* _Supplied data_
------

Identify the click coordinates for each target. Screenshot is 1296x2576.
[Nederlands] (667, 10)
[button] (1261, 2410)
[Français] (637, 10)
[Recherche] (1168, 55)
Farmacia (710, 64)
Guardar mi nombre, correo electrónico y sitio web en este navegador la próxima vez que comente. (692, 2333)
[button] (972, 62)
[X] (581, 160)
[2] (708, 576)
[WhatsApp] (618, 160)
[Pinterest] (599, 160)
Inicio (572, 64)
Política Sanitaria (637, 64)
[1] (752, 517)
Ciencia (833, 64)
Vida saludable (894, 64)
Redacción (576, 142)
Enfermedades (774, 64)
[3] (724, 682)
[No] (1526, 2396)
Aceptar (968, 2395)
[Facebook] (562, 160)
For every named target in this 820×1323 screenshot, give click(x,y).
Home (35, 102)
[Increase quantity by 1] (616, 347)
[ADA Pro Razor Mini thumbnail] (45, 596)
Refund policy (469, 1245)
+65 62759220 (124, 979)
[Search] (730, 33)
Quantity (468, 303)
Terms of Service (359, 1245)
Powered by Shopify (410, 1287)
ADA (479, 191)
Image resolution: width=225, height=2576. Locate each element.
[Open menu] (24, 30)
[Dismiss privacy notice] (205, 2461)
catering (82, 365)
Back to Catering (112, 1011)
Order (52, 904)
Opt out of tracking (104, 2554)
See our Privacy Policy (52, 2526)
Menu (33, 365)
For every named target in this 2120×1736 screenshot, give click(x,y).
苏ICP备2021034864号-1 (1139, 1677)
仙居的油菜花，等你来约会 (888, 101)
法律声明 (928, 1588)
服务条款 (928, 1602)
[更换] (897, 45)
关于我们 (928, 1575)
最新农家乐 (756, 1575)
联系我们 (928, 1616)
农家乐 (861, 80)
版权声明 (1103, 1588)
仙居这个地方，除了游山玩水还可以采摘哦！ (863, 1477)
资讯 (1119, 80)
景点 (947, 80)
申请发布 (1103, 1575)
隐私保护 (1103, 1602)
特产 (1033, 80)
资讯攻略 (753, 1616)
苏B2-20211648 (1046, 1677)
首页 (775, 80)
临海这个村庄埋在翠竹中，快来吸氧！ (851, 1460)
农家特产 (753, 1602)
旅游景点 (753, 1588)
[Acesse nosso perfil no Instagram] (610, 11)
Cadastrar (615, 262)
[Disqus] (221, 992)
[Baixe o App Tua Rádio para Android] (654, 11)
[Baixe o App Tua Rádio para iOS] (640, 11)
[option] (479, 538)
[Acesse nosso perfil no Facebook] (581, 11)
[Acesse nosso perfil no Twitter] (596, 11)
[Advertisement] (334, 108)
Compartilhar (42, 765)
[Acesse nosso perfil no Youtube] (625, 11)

------

* _What this task involves_
Output all of the records exactly, with nothing omitted.

* _Written answer_
Identify the click coordinates for each target. Screenshot is 1296x2576.
[Nederlands] (667, 10)
[button] (1261, 2410)
[Français] (637, 10)
[Recherche] (1168, 55)
Farmacia (710, 64)
Guardar mi nombre, correo electrónico y sitio web en este navegador la próxima vez que comente. (692, 2333)
[button] (972, 62)
[X] (581, 160)
[2] (708, 576)
[WhatsApp] (618, 160)
[Pinterest] (599, 160)
Inicio (572, 64)
Política Sanitaria (637, 64)
[1] (752, 517)
Ciencia (833, 64)
Vida saludable (894, 64)
Redacción (576, 142)
Enfermedades (774, 64)
[3] (724, 682)
[No] (1526, 2396)
Aceptar (968, 2395)
[Facebook] (562, 160)
For every named target in this 820×1323 screenshot, give click(x,y).
Home (35, 102)
[Increase quantity by 1] (616, 347)
[ADA Pro Razor Mini thumbnail] (45, 596)
Refund policy (469, 1245)
+65 62759220 (124, 979)
[Search] (730, 33)
Quantity (468, 303)
Terms of Service (359, 1245)
Powered by Shopify (410, 1287)
ADA (479, 191)
Image resolution: width=225, height=2576. Locate each element.
[Open menu] (24, 30)
[Dismiss privacy notice] (205, 2461)
catering (82, 365)
Back to Catering (112, 1011)
Order (52, 904)
Opt out of tracking (104, 2554)
See our Privacy Policy (52, 2526)
Menu (33, 365)
For every named target in this 2120×1736 screenshot, give click(x,y).
苏ICP备2021034864号-1 (1139, 1677)
仙居的油菜花，等你来约会 (888, 101)
法律声明 (928, 1588)
服务条款 (928, 1602)
[更换] (897, 45)
关于我们 (928, 1575)
最新农家乐 (756, 1575)
联系我们 (928, 1616)
农家乐 (861, 80)
版权声明 (1103, 1588)
仙居这个地方，除了游山玩水还可以采摘哦！ (863, 1477)
资讯 (1119, 80)
景点 (947, 80)
申请发布 (1103, 1575)
隐私保护 (1103, 1602)
特产 (1033, 80)
资讯攻略 (753, 1616)
苏B2-20211648 (1046, 1677)
首页 (775, 80)
临海这个村庄埋在翠竹中，快来吸氧！ (851, 1460)
农家特产 (753, 1602)
旅游景点 (753, 1588)
[Acesse nosso perfil no Instagram] (610, 11)
Cadastrar (615, 262)
[Disqus] (221, 992)
[Baixe o App Tua Rádio para Android] (654, 11)
[Baixe o App Tua Rádio para iOS] (640, 11)
[option] (479, 538)
[Acesse nosso perfil no Facebook] (581, 11)
[Acesse nosso perfil no Twitter] (596, 11)
[Advertisement] (334, 108)
Compartilhar (42, 765)
[Acesse nosso perfil no Youtube] (625, 11)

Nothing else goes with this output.